### Detalhes do exercício
Com base no relato sobre maternidade abaixo, explique, por favor, por que a família decidiu voltar, em uma a três frases.
─── Trecho do documento
Os meninos estavam com 1 ano e meio e começamos a sentir falta da convivência deles com as famílias. Pesava para a gente que eles reconhecessem aparelhos eletrônicos como os avós. Decidimos voltar para que eles tivessem o que a gente teve quando crescemos, uma família núcleo forte e presente e nunca nos arrependemos.

  1. Quais as maiores diferenças pode perceber da maternidade nos EUA e aqui? E agora pensando que já retornou aos EUA.

A maternidade nos Estados Unidos é muito ativa, não é raro as mães pararem de trabalharem e não sofrerem muita pressão por isso. É uma maternidade bastante prática também. Mas no Brasil, temos ainda um apego pelo contato, pelas brincadeiras orgânicas, não de rua. E a alimentação infantil no Brasil tem uma tendência mais natural. Menu infantil em restaurante americano é basicamente tranqueira. No final, essa exposição a duas realidades na maternidade me ampliou a visão de uma forma que me faz pesar e escolher o que e como vou fazer minhas escolhas com eles. Todo mundo saiu ganhando com isso em casa.
──────
─── Trechos da listagem
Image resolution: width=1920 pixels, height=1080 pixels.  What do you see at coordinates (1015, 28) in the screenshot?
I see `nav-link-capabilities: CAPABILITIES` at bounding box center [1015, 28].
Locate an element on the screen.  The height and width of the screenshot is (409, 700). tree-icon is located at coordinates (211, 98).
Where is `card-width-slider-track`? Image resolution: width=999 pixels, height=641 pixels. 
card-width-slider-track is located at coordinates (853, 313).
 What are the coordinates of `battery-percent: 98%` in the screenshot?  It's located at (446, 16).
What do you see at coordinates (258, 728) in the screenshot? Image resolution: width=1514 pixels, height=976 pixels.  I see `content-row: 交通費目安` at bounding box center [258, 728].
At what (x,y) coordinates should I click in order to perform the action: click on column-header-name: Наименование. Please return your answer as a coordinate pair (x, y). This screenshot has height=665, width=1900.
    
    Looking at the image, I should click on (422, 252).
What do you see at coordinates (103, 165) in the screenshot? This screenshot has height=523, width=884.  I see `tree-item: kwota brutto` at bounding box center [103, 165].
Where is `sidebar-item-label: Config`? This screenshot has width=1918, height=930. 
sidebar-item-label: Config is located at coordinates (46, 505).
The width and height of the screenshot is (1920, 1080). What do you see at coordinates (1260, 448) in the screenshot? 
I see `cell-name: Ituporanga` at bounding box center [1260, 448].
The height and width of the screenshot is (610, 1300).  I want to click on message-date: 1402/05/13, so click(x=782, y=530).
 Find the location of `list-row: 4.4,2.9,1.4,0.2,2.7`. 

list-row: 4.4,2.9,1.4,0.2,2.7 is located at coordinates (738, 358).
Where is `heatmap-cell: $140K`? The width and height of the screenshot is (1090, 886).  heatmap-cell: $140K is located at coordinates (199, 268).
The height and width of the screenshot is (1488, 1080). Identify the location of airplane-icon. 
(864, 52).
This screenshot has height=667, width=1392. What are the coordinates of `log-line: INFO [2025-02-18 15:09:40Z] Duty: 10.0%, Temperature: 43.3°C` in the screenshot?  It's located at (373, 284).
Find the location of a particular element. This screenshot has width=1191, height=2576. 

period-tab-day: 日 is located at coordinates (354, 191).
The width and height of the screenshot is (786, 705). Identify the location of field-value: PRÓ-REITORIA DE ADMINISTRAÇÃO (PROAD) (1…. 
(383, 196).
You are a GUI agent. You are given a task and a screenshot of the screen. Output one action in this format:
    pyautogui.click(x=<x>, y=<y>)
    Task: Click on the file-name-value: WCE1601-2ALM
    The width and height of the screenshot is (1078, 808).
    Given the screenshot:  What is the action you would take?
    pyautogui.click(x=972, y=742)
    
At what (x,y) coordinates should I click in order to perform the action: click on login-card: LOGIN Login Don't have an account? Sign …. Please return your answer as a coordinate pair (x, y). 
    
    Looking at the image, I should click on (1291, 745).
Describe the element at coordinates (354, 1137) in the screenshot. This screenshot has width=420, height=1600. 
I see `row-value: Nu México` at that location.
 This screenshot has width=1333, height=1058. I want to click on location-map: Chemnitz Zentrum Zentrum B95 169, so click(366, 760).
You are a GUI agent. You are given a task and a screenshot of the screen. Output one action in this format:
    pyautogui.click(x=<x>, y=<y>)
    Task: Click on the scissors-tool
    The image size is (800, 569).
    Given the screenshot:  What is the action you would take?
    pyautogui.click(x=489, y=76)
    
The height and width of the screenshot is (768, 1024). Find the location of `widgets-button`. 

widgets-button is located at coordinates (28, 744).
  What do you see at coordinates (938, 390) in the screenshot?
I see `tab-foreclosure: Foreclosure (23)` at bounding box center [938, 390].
──────
### Resposta do exercício
Quando os meninos estavam com 1 ano e meio, a família começou a sentir falta da convivência deles com as famílias, e pesava que eles reconhecessem aparelhos eletrônicos como os avós. Decidiram voltar para que os filhos tivessem o que os pais tiveram ao crescer: uma família núcleo forte e presente.